Excuse the pic by phone please.


----------



## Yote Buster

Bloodyblinddoors said:


> Coyoteodie..
> 
> I learned how to make the sound on One of Randy Anderson's video's. He filmed a female coyote actualy making the sound while a male tried to mount her. I think the name of the film was "Verminators predator or prey". Easy sound to make. A sound that could be made on any howler with little practice. I use the Crit'r'Call song dog Jr.


is that the "estrus chirp". pretty much a new call they found out about isnt it


----------



## Yote Buster

Bloodyblinddoors said:


> Yote Buster said:
> 
> 
> 
> you get them by brainerd to?
> 
> 
> 
> ?Huh? Are my pics still on the braggin board at the Gander MNT up there or somthing? I dated A girl who goes to school up there and she worked at Gander for a while. She put the pics up.
> 
> Just wondering why you ask if I got them in Brainerd cause I live two hours from there.
Click to expand...

they were stilll at the time. but now there down. what direction from there u from then?


----------



## Bloodyblinddoors

Tryin to keep this thread alive  Made 4 sets under the moon tonight and killed these three. All females. One adult. Josh and I each killed one of 3 that came in on the 4th set. A team effort double!


----------



## Bloodyblinddoors

And another. 2 sets tonight. One called and killed.


----------



## owwwwww

What a nice night it was out tonight! Lil breezy but the sky was clear as can be and the moon shined of the hard white snow bright as can be.

I sat out for a total of 2 hours tonight and shot 2 nice yotes. 1 i will have to go look for in the morning. I Tracked it for about a 1/4 mile over a field and then it trecked into a cat lilly swamp. No flashlight so screw that. Im confident i will find it tomorrow. It was the biggest one ive shot. Got out at 10pm and did some howls and then some distress for awhile on and off. At around 11 i spot the first yote 200 yards out on a hill side. Started some distress on the ol foxpro sitting 25 yards out infront of me. Yote came running over and crossed a ditch infront of me. He or she was making it down wind a bit of the call. I had a good shot probably 70 yards as he was walking in but didnt take it. He disapeard in a little hill until he was 15 yards from the call and i went to find him in the scope and i had fogged it up! Yote sees the call and bolts! Got him to stop with a good mouth howwwwwwwl at 180 steps and sqeezed one off. He stayed bitin so i shot again and he bolted. Good sign at the spot.

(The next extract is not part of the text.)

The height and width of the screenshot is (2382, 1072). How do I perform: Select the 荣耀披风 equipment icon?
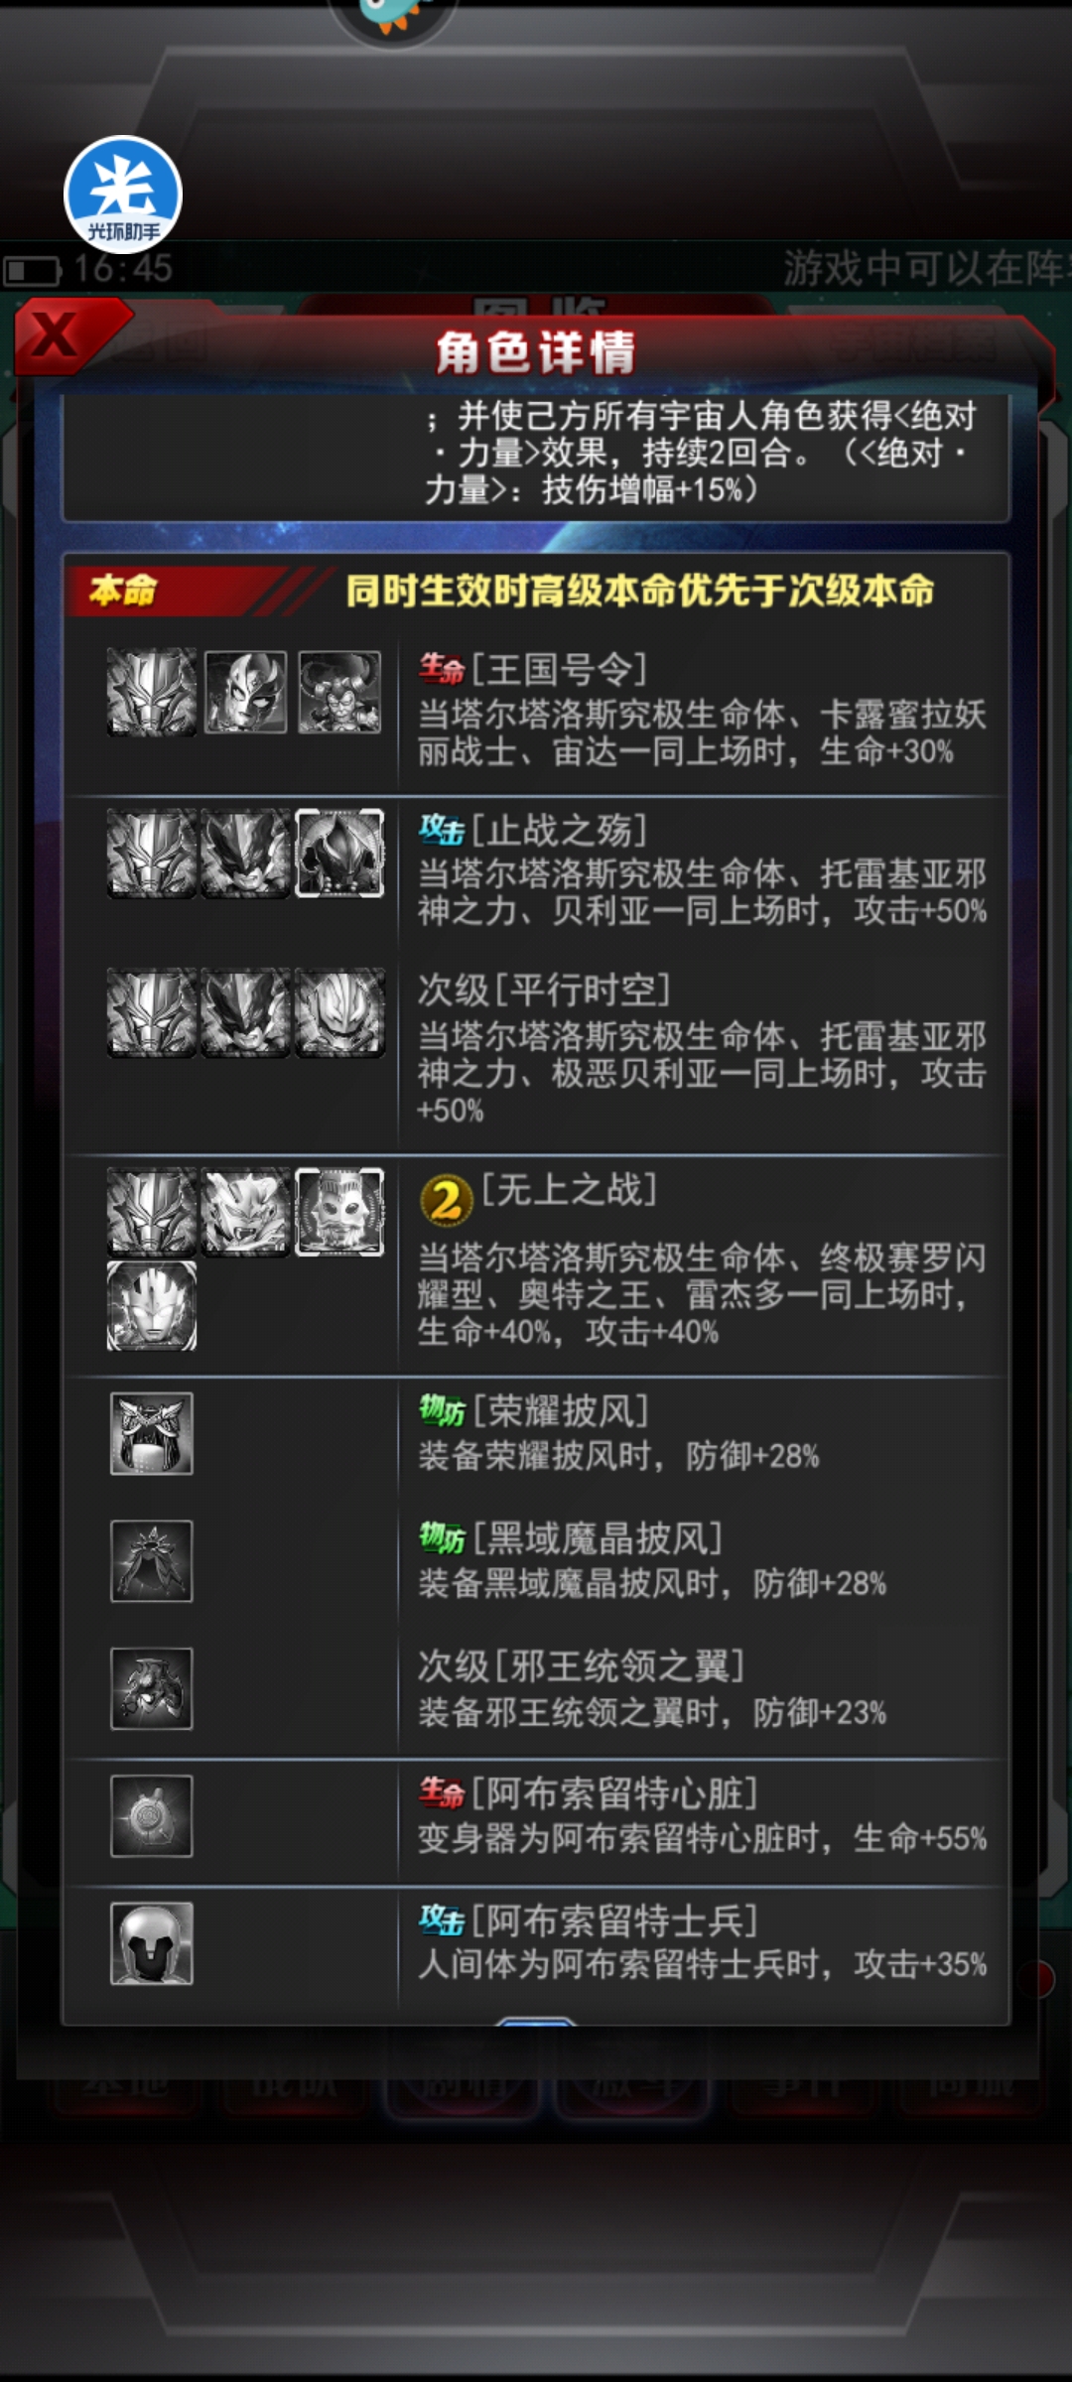(x=151, y=1433)
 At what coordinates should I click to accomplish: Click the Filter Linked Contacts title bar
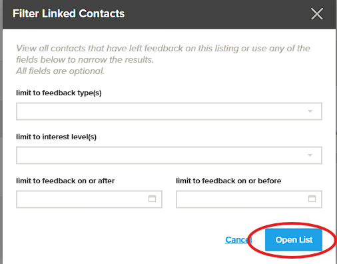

Same spot at 11:40 i do a greeting howl followed by a challenge howl. A yote howls up wind of me 200 yards in a swamp. I challenge back. Put the same distress sound on that brought in the first yote and at 11:52 it came walking with the wind right to the call 25 yards infront of me. I didnt have a good shot until it was around the call and then this one bolted in the same direction as the first. Did a mouth howl and it slowed to a walk so i shot it at 150 steps and it went down. Both were shot 20 yards apart though they came from areas. Fun night. Some people think night calling is overrated. Not me. Not alot of howling going on tonight. They were quiet tonight. 
Ill post a pic when i find that one tomoroww. It sure looked big.


----------



## owwwwww

Holy crap did that ever take longer than i thought. Got out at 11:00am to look for the coyote from last night. Got to the spot where i left off last night and was hoping he wasnt too far but ha. Thru the cat tails and across a pond, thru some more cattails then across a little field then back into the cattails. Got to a spot where it got thick as heck and there was just a little trail that he was following. Probably about a mile into it the trail stopped in a THICK patch of tails. Didnt see any tracks out so knew he was in there since last night. Poking around by hand with 9mm in hand didnt see anything. Took a step back and said wish i had a poking stick when he he came tearing out of the other side. He was about 3feet infront of me and i coulnt see squat. He hit a trail we came in on and was off. I think 1 of my 7 shots connected.
Followed his trail out the same way we came in all the way back to where he went in. Crossed a road, then field, then crossed a 1/2mile open field. Went back to the truck and drove to where we could come from the other side of field. Took a shotgun with this time. Walked the edge looking for tracks but tracks were everywhere. Spotted a spot where he stopped on the other side of field and rested. Got back on the trail, lost the trail, found the trail, got luckey and found some more rest spots, then it looked like he hid in a culvert out in a swamp road. Threw a big stick thru and sure enough he came running out the other end. End of story at 3pm. Wow. All in all we had to of tracked him 3 1/2 miles. Would of been easier with some fresh snow, at least it was hard enough to walk on most places. He wasnt as big as i thought but a well earned yote. Farmer sure was happy. Im thankfull he didnt attack in the thick stuff! I need a nap and a massage. This guy holding it had the time of his life tracking this coyote. Hes never even seen a coyote before. Notice the yotes left front wrist is froze at an angle.


----------



## Bloodyblinddoors

AND THE HUNTER OF THE YEAR AWARD GOES TO.........DRUM ROLL PLEASE.......

OWWWWWWWWW!

Great story. Great Great story man. Way to stick with it bro! What a frickin success! So you got your 1st double then right? Two on one set? Unless you've killed a double before I guess.

Now I'll go 

Accepted an invitation to do some spot/stalk with Terri today. Terri has alot of experience with the spot and stalk thing and he usually does real well. I have little experince with it so I always jump at the chance to gain a free education from a seasoned and very knowledgable indevidual.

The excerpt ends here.